Il mercante amministra i fondi della propria attività e dei dipendenti con lealtà assoluta e paga davvero i debiti; dà grande dignità alla sua parola e somma onestà alla sua promessa, la quale non deve venir meno in niente.

Alessandro Wagner

Arricchirsi con onore.

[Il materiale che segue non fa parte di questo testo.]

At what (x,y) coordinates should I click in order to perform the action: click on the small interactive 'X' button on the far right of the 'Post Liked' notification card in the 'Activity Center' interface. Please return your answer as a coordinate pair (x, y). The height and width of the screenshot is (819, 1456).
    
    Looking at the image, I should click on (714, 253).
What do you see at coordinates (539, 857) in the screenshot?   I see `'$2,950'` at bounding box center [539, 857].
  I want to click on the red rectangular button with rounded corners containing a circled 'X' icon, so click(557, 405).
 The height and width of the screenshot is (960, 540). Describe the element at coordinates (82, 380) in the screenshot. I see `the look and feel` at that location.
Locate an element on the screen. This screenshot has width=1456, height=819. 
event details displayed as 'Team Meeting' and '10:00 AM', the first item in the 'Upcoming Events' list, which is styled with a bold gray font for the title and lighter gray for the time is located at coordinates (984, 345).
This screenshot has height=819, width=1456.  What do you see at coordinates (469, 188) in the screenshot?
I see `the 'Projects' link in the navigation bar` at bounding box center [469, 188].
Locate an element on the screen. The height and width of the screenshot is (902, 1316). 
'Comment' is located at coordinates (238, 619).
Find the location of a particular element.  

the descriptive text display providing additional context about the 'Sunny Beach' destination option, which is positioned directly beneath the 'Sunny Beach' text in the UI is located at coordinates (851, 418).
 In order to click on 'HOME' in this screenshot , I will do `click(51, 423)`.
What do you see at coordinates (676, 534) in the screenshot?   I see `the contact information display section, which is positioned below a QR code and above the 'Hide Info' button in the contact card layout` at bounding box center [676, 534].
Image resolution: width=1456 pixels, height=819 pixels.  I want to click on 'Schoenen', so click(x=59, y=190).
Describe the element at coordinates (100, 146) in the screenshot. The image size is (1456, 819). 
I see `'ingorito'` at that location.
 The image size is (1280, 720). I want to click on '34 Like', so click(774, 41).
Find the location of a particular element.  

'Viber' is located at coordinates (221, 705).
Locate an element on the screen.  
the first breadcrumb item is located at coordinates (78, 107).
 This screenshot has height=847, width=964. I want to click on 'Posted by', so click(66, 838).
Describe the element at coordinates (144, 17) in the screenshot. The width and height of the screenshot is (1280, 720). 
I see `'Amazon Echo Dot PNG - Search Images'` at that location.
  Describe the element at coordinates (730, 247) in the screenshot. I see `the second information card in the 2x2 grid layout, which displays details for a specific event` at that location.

Elogio del buon imprenditore, di Benedetto Cotrugli

 

 

Rizzoli

Ore 19:00

intervista di Riccardo Barenghi

letture Eugenio Bellini

 

Le intuizioni e gli insegnamenti intramontabili del primo trattato sull’arte di fare business, il “Libro de l’arte de la mercatura”, un manoscritto rinascimentale rimasto nell’oblio per oltre cinque secoli. Mentre la finanziarizzazione dell’economia e le susseguenti crisi sembrano aver minato le regole di base degli affari, la riscoperta di un manuale del ’400 ci ricorda che esiste anche una maniera “sana e profittevole” di arricchirsi e arricchire la società nel contempo. Il “Libro de l’arte de la mercatura” di Benedetto Cotrugli inquadra il mercante come un “uomo universale”, chiarendo che la precisione e la pulizia contabile sono solo uno dei tre perni su cui si regge l’arte del business, accanto alle tecnicalità operative e finanziarie di una attività d’impresa e alle caratteristiche intellettuali, professionali e umane di chi la esercita. Un trattato, qui a cura e con un saggio finale di Alessandro Wagner, che mette magnificamente a fuoco il concetto di «capitano d’impresa» e il suo ruolo nella società, indicando la strada per quello che Brunello Cucinelli nella prefazione rivendica come un nuovo «capitalismo umanistico».

 

Benedetto Cotrugli, nato a Ragusa (Dubrovnik), mercante, imprenditore, filosofo e umanista, scrisse nel 1458 quello che può essere considerato uno dei primi manuali sull’arte del commercio.

Alessandro Wagner, giornalista economico ha lavorato, tra le altre testate, per “Il Corriere della Sera”, “la Repubblica”, “Il Sole 24 Ore”, “L’Espresso”, “Milano Finanza”. Tra i suoi libri: Due milioni di miliardi: l’incredibile ma vera storia del debito dello Stato e Il grande scippo.